Comment by Alupis

3 years ago

Not every website is the same, folks.

> You are literally complaining about handling 1 request every 2 seconds

I don't know where this came from. The inconsiderate bots tend to flood your server, likely someone doing some sort of naïve parallel crawl. Not every website has a full-stack in-house team behind it to implement custom server-side throttles and what-not either.

However, like I mentioned already, if every single visitor is getting the challenge, then either the site is experiencing an attack right now, or the operator has the security settings set too high. Some commonly-targeted websites seem to keep security settings high even when not actively experiencing an attack. To those operators, remaining online is more important than slightly annoying some small subset of visitors 1 time.

> crawls every single webpage (and we have 10's of thousands) every couple days

100,000 / (86400 * 2) = 0.58 req/sec.

I acknowledge that those requests are likely bursty, but you were complaining as if the total amount was the problem. If the instantaneous request rate is the actual problem, you should be able to throttle on that, no?

I can totally believe your site has a bunch of accidental complexity that is harder to fix than just pragmatically hassling users. But it'd be better for everyone if this were acknowledged explicitly rather than talked about as an inescapable facet of the web.

  • > But if the instantaneous request rate is the problem, you should be able to filter on that, no?

    Again, not every website is the same, and not every website has a huge team behind it to deal with this stuff. Spending 30-something developer hours implementing custom rate limiting and throttling, distributed caching, gateways, etc is absurd for probably 99% of websites.

    You can pay Cloudflare $0.00 and get good enough protection without spending a second thinking about the problem. That is why you see it commonly...

    If your website does not directly generate money for you or your business, then sinking a bunch of resources into it is silly. You will likely never experience this sort of challenge on an ecommerce site, for instance... but a blog or forum? Absolutely.

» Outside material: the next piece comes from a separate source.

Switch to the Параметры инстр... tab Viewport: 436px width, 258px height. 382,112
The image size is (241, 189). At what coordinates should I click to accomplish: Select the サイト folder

    • Actually I get hassled all the time on various ecommerce sites. Because once centralizing entities make an easy to check "even moar security" box, people tend to check it lest they get blamed for not doing so. And then it gets stuck on since the legitimate users that closed the page out of frustration surely get counted in the "attackers protected against" metric!

      I'd say you're really discounting the amount of hassle people get from these challenges. Some sites hassle users every visit. Some hassle users every few pages. Some hassle logged in users. Some just go into loops (as in OP). Some don't even pop up a challenge and straight up deny based on IP address!

      And since we're talking about abstract design, why can't Cloudflare et al change their implementations to throttle based on individual IPs, rather than blanket discriminating against more secure users? Maybe you personally have taken the best option available to you. But that doesn't imply the larger dynamic is justifiable.

      3 replies →

In my experience, if bots start flooding a server, it's the ISP/hosting provider that gets angry and contacts the owner first. )